• _DATA FOR REVIEW_
___
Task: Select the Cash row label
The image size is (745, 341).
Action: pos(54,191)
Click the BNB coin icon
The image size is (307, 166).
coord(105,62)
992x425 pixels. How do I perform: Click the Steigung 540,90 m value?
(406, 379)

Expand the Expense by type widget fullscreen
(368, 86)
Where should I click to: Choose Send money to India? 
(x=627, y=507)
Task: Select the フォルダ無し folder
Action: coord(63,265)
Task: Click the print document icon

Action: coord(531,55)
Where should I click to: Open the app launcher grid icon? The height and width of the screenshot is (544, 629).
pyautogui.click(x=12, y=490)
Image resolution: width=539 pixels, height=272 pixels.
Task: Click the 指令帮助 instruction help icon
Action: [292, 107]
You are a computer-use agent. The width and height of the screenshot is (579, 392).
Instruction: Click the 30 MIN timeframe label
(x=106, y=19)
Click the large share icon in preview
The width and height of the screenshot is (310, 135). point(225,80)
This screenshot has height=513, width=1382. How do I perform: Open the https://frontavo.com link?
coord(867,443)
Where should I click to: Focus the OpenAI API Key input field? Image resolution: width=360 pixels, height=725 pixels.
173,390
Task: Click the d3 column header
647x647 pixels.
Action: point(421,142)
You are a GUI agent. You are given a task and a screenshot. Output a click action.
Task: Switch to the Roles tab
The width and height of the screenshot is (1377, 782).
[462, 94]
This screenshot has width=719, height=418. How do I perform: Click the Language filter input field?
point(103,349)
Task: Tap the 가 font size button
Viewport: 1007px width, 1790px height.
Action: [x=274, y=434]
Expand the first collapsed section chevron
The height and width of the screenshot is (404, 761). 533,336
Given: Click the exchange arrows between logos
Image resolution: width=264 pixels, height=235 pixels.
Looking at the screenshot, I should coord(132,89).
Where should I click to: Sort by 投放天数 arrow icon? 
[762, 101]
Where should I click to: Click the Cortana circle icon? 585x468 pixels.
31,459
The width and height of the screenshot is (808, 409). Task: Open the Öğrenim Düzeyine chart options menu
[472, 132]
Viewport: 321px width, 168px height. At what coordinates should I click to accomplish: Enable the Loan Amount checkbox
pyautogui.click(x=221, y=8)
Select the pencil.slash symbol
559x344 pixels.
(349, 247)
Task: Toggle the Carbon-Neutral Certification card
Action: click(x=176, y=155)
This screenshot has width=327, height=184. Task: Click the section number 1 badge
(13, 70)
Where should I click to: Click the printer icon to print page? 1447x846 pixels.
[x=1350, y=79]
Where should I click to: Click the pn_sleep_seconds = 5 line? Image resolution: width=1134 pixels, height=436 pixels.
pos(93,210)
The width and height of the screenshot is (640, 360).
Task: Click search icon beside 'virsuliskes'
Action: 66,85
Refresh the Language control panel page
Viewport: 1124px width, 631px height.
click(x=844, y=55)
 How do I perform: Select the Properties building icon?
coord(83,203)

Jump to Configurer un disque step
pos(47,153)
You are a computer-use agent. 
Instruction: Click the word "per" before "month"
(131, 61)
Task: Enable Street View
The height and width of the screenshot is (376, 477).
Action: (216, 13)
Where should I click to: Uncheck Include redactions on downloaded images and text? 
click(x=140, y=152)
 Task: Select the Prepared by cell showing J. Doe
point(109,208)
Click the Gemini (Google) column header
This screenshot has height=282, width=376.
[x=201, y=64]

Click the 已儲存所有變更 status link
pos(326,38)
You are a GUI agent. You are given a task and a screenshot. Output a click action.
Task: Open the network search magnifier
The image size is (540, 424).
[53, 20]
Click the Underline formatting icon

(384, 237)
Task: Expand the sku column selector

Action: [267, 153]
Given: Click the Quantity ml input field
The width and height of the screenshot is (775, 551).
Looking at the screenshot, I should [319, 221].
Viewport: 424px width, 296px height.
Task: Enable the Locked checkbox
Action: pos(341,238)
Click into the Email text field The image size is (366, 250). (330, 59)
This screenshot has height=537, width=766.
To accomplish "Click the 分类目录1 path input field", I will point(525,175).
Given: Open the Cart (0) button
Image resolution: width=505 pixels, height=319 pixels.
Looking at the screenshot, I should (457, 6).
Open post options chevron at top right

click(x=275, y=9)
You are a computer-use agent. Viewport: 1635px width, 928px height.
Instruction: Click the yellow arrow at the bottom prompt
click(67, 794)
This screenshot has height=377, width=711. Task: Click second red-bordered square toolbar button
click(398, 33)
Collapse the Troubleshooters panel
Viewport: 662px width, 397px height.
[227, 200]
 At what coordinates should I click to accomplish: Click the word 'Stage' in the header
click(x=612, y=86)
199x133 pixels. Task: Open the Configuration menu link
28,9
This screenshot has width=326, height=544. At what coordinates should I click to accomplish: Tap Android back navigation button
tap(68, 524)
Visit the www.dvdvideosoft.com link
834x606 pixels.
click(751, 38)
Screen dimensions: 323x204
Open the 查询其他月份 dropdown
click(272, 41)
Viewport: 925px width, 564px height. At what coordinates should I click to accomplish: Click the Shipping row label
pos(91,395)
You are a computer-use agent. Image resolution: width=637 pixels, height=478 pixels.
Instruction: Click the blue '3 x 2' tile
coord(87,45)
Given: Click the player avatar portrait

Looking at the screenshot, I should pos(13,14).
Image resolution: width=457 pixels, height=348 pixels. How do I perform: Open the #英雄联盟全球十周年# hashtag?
___
• _WHAT THIS TASK INVOLVES_
The answer must consist of every line above that holds the string "panel", copied exactly.

• _EXPECTED ANSWER_
Refresh the Language control panel page
Collapse the Troubleshooters panel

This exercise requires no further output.